In the Experimental biosciences project, we perform research across various disciplines with a problem-oriented agenda.
Much of the knowledge we have in biology and medicine is derived from the ability to detect analytes from complex biological samples. In addition, precise analysis of biological samples is vital for diagnostics and managing patients. Therefore, new bioanalytical tools are critically needed to push the frontiers of knowledge in life sciences and to improve healthcare. Micro- and nanotechnologies have started to impact many areas of biology and medicine by providing new sensing and analytical tools, novel means to pattern biomolecules on surfaces, and innovative systems to handle sub-microliter volumes of liquids. Boldly stated, miniaturization is good for biosciences.
For these reasons, we are interested in (1) developing novel miniaturized biosensing platforms, and (2) applying them to important problems in biology and medicine. To achieve these goals, our expertise in micro/nanotechnology, surface chemistry and biochemistry is best utilized by working with experts in life sciences.

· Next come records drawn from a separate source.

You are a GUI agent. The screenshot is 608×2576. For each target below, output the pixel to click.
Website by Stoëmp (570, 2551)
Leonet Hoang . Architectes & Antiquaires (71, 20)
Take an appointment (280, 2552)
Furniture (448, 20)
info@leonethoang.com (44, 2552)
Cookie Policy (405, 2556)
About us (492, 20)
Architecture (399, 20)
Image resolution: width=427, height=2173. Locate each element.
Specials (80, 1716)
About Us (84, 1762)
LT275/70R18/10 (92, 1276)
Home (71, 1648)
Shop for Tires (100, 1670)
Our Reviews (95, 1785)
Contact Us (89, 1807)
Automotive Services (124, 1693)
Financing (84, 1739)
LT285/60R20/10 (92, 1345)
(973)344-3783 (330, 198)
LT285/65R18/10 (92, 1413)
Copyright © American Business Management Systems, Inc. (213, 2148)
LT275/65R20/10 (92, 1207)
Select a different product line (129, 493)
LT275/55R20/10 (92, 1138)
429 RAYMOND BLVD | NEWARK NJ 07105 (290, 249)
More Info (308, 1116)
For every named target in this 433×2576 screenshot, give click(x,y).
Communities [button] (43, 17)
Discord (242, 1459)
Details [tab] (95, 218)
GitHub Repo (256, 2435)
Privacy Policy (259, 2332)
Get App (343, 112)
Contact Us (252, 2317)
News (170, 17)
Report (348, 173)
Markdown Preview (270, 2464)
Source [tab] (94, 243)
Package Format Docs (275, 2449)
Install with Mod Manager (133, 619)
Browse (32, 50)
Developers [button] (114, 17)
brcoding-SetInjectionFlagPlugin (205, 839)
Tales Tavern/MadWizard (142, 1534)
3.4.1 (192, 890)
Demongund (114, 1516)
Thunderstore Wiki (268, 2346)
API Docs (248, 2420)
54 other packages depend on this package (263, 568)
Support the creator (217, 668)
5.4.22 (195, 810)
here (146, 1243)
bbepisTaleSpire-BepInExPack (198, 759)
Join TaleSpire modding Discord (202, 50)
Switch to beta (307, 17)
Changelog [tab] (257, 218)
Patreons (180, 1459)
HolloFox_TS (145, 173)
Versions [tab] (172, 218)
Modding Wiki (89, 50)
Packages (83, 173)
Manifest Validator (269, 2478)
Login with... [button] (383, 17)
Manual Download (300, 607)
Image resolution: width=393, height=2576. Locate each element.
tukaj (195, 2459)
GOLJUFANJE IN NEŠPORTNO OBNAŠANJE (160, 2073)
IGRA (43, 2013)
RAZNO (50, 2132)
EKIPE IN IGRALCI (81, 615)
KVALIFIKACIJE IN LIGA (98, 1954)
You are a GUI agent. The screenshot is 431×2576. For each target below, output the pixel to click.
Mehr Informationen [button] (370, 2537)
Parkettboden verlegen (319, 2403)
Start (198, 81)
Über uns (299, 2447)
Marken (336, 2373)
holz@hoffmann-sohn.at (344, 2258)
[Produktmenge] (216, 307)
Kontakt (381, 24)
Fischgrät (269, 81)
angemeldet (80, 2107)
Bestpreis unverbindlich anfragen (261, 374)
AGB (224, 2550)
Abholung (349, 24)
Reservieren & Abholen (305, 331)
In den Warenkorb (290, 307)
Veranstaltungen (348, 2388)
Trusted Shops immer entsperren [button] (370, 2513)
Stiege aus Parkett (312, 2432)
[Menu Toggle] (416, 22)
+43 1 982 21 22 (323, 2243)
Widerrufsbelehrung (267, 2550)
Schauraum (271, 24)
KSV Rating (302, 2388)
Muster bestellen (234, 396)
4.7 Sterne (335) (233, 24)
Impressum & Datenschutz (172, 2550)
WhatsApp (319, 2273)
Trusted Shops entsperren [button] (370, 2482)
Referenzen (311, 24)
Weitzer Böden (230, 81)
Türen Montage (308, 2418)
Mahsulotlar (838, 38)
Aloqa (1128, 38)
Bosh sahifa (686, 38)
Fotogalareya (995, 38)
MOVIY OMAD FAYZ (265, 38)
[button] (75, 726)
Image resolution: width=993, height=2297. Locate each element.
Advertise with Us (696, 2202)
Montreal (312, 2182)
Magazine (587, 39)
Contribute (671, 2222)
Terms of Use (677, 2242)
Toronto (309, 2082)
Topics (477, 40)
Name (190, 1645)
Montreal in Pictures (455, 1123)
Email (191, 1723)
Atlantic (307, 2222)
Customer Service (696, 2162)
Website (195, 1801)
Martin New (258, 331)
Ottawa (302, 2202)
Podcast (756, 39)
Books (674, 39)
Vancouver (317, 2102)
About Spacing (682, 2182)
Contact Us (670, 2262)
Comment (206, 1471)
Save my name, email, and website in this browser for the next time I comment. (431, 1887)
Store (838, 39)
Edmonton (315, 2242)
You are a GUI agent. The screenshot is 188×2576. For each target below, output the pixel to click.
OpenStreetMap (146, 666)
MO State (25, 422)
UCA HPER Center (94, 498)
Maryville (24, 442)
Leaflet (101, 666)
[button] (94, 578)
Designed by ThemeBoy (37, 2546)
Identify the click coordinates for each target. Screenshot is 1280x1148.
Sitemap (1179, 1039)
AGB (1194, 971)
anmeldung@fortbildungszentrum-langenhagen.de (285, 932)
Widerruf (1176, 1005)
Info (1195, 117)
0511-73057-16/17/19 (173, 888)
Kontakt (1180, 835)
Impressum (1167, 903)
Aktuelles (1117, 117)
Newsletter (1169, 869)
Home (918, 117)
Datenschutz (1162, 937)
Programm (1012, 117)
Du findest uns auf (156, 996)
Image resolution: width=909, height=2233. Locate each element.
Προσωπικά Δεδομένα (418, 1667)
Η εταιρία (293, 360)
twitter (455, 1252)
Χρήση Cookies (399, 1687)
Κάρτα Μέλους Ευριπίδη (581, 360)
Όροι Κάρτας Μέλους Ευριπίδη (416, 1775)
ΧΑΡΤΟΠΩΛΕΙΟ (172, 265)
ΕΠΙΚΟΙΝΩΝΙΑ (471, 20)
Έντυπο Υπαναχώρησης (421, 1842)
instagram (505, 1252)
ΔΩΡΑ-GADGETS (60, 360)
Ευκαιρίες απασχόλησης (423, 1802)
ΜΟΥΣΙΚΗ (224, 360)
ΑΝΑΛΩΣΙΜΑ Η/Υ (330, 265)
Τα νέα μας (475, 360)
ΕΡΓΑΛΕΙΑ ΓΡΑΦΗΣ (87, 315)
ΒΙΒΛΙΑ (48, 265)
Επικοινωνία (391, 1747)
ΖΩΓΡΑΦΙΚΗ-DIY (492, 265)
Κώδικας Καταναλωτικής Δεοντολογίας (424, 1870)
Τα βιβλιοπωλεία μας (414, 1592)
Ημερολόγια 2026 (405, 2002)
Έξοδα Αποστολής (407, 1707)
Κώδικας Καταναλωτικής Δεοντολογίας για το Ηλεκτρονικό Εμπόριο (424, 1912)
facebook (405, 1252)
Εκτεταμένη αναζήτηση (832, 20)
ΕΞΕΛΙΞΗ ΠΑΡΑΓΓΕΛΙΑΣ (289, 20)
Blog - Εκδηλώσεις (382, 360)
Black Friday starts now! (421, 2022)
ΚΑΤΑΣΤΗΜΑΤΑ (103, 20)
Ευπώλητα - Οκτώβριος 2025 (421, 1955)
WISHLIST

Over the years, we gradually shifted from developing expertise in self-assembly, soft lithography and microtechnology to more thinking about problems and technology gaps in biology and medicine. Our current challenges deal with the rapid detection of disease markers in an accurate manner (chips for life), the analysis of tissue sections and the handling of cells on surfaces for diagnostic and research applications (microfluidic probe), and the investigation of inter cellular pathways that are relevant to diseases of the brain (brain chip).